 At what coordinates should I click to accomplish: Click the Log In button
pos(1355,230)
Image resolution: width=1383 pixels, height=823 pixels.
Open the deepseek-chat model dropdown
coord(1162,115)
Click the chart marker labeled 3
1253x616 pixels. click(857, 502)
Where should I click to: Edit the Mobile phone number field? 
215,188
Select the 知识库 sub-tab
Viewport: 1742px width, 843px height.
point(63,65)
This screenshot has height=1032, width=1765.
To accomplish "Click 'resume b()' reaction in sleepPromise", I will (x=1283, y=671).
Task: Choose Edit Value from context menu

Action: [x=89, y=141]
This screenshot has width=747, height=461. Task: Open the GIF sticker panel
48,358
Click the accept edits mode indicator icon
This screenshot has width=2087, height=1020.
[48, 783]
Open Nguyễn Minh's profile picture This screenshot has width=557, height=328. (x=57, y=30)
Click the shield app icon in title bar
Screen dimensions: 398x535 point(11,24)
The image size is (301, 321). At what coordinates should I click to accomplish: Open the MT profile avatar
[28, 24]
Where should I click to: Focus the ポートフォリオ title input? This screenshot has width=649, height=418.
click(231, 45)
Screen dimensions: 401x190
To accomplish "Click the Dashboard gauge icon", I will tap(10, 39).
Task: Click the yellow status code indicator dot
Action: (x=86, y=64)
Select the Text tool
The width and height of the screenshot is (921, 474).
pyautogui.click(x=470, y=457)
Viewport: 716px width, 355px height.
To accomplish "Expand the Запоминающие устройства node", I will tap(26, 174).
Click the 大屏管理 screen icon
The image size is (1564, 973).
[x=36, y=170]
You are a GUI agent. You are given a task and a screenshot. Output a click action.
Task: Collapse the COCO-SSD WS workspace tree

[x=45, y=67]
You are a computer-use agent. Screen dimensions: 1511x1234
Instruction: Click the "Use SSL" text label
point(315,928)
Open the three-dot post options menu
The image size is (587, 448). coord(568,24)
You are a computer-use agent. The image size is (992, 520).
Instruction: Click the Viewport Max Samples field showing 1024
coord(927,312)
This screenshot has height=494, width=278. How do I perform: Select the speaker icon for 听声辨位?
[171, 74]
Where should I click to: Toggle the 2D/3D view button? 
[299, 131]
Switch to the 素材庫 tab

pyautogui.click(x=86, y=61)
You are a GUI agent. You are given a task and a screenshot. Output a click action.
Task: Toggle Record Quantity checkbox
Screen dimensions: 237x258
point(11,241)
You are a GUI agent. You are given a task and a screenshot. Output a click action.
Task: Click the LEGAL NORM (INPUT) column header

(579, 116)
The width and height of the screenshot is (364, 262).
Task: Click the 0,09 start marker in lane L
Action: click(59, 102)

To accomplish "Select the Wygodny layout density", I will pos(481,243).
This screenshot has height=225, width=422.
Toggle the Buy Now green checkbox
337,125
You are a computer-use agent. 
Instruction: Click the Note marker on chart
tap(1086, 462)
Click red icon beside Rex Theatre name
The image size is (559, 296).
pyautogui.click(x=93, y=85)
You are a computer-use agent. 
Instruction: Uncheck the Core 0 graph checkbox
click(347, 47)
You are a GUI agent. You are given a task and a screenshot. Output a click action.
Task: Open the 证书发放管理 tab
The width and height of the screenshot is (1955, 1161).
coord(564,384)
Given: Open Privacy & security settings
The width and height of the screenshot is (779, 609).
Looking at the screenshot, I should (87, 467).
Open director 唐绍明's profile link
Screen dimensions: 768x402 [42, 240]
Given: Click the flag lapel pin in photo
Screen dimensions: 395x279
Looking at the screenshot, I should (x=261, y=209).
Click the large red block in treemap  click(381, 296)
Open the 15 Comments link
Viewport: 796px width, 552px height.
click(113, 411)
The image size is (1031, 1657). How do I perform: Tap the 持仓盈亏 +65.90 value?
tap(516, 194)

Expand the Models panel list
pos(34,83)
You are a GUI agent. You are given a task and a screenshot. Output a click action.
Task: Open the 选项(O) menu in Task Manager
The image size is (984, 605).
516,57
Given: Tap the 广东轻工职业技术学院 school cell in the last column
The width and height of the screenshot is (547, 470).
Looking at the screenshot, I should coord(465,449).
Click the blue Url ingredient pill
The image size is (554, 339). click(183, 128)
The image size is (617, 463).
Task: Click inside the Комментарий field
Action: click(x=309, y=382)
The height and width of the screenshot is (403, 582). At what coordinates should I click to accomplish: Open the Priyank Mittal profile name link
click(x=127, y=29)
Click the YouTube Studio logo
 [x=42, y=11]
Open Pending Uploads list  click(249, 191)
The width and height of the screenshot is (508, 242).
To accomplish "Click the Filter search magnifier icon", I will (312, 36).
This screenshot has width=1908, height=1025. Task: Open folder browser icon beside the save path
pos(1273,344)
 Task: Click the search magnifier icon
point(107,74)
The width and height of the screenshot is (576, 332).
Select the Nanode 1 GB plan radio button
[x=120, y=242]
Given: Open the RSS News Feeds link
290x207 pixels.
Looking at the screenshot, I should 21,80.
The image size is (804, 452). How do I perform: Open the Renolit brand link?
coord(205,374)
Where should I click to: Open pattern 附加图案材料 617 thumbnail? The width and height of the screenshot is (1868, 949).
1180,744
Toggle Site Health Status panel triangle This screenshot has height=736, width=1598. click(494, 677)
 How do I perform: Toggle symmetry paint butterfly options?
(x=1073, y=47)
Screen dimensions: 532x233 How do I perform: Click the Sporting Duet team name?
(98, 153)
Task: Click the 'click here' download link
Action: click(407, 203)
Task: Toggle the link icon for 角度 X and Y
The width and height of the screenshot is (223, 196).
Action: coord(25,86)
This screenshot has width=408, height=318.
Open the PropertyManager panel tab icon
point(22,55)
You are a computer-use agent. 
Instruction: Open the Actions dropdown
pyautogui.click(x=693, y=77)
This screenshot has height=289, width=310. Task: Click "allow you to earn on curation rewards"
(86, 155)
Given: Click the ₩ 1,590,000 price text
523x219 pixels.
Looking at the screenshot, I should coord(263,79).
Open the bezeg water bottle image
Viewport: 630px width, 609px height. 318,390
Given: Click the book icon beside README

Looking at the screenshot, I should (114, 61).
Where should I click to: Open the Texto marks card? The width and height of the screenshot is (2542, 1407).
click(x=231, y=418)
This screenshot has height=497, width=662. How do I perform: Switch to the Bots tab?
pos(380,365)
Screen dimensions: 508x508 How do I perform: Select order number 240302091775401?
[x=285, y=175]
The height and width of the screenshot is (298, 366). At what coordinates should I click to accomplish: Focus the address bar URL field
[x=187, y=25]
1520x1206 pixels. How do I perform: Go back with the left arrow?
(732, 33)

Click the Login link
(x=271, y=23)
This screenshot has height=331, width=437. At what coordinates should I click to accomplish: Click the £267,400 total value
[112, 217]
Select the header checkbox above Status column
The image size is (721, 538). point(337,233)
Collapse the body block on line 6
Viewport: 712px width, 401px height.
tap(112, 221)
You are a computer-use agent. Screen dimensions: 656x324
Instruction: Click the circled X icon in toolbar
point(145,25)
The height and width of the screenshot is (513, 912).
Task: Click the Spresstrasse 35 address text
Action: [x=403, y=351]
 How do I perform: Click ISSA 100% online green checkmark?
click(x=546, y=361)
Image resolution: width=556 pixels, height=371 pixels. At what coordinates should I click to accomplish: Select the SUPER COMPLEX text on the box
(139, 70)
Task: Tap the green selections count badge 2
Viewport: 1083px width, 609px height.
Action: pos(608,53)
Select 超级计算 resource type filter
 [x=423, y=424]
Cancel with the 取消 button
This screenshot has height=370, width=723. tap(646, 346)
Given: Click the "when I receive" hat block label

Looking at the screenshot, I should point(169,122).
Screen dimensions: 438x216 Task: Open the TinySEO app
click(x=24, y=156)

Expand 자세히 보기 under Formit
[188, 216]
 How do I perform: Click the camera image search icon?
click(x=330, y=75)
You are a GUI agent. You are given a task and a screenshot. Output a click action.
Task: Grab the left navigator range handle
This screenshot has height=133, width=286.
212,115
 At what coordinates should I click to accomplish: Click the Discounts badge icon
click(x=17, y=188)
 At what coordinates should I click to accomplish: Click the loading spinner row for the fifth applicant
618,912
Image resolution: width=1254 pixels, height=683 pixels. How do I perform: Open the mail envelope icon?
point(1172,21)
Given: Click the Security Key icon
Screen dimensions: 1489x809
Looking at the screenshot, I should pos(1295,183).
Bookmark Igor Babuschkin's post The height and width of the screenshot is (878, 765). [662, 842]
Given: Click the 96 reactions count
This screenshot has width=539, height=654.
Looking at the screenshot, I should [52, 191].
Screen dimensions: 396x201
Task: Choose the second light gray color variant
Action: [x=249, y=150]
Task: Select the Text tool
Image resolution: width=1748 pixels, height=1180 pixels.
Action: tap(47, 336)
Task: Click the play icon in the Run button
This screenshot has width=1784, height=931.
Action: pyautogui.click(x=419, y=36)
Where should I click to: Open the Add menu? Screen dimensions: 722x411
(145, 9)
◇ ◇ ◇
## Written exercise
Count the lines of the data above that include the string "Viewport", and reply with the number alone.

## Exercise output
7